Viechtach. Er ist so gut wie mit allem Feuer und Flamme, was über vier Räder und einen Motor verfügt – und das bereits von Kindesbeinen an. Martin Fleischmann aus Viechtach verkörpert durch und durch das, was man landläufig als „autonarrisch“ bezeichnet – auch wenn er selbst dieser Kategorisierung wohl nur mit Abstrichen zustimmen würde. Fakt ist: Sein Herz schlägt für die Bayerischen Motoren Werke, kurz: BMW. Im fünften Teil unserer Hog’n-Serie „Altes Blech“ stellt der Diplom-Ingenieur seine beiden „Schätze“ vor.

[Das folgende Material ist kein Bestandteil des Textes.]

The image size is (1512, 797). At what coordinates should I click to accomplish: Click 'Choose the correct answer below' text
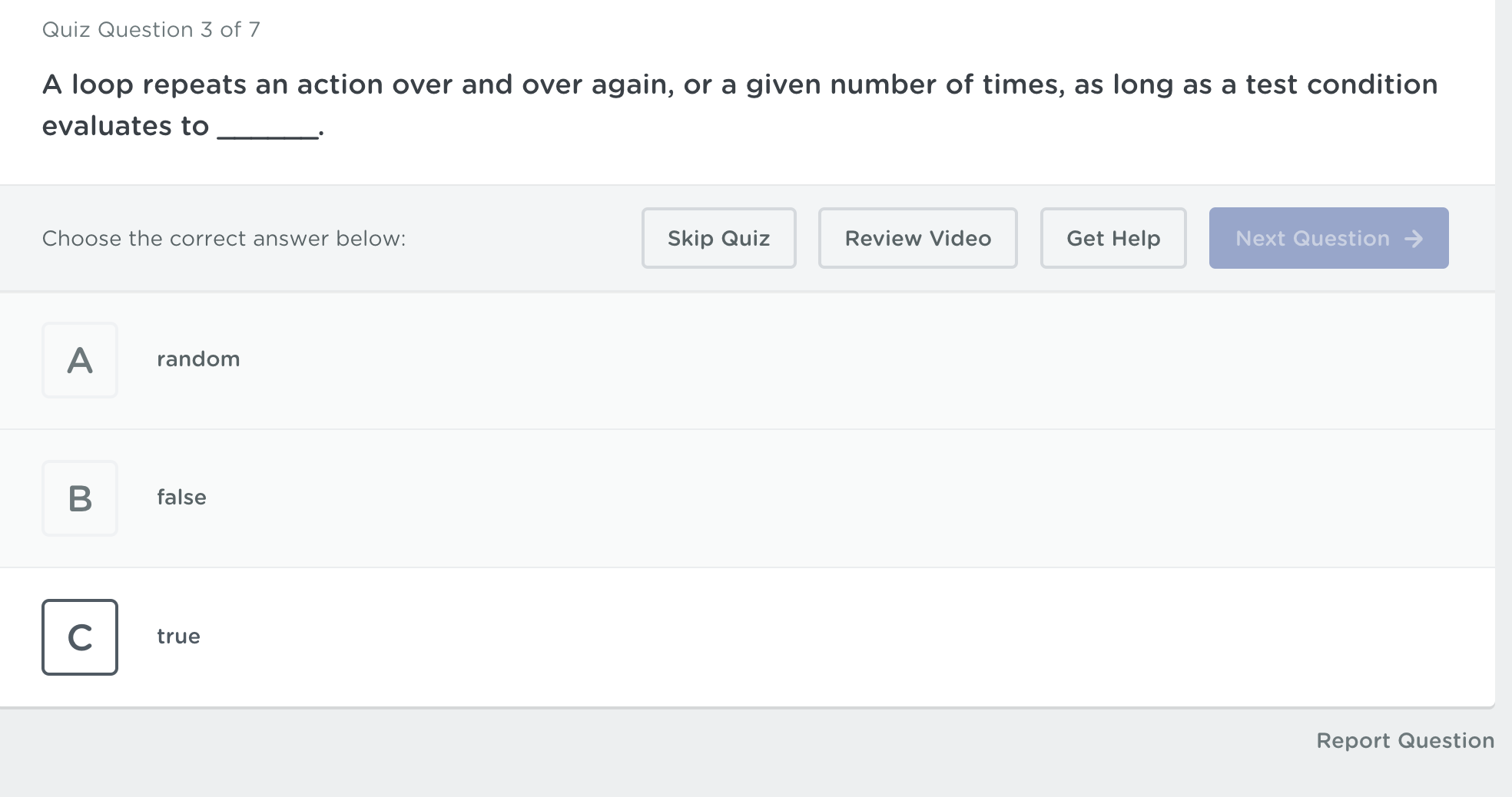click(x=224, y=239)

In seiner Garage befinden sich derzeit ein BMW 840ci aus dem Jahr 1995 (Modellcode E31) sowie ein BMW 3.3LiA aus dem Jahr 1976 (Modellcode E3). Der modernere 8er gehört seit etwa neun Jahren zur Oldtimer-Flotte des 45-Jährigen, der historischere 7er seit etwa drei. „Der 8er BMW war damals im Internet inseriert“, erinnert sich der Waidler an die Tage unmittelbar vor dem Kauf. Der Besitzer des Wagens lebte im Piemont in Nord-Italien – „deswegen war eine Besichtigung mit sehr früher Abfahrtszeit angesagt“. Um zwei Uhr morgens ging’s los. „Aber Gott sei Dank hat man ja immer entsprechend verrückte Leute in seinem Umfeld, die sich für so eine Aktion nicht zu schade sind.“

Mit nicht sehr viel weniger Aufwand war der Erwerb des E3 verbunden, der in einer Facebook-Gruppe zum Verkauf angeboten wurde – in den Niederlanden. „Den habe ich dann anhand von vielen Bildern gekauft“, blickt Martin Fleischmann mit einem Lächeln zurück und fügt hinzu: „Ohne ihn vorher zu besichtigen“. Ein „Blind-Kauf“, der nicht ohne Konsequenzen blieb, denn: „Bei der Überführung auf Achse bin ich dann auch prompt liegengeblieben.“ Geschichten und Erlebnisse, die den studierten Fahrzeugtechniker nur noch mehr mit seinem geliebten „Alt-Blech“ verbunden haben…
„Zweizimmer-Wohnung für den Endpreis“
Martin: Was ist aus Deiner Sicht das Besondere an deinen Fahrzeugen?
Der 8er-BMW ist in der BMW-Historie wohl einmalig mit dem Versuch, mit einem großen Coupé in der absoluten Oberklasse anzukommen. Ich kann mich noch erinnern, wie ich als kleiner Junge eine Autozeitschrift mit dem 8er auf dem Titelbild gesehen habe – und die musste mir meine Mutter dann unbedingt kaufen. Mich hat schon damals das Design von Claus Luthe mit dem flachen Vorderwagen mit Klappscheinwerfern und das an ein Flugzeug-Cockpit angelehnte Interieur fasziniert. Sowohl bei Antrieb als auch beim Fahrwerk war das absolutes High-Tech für die damalige Zeit.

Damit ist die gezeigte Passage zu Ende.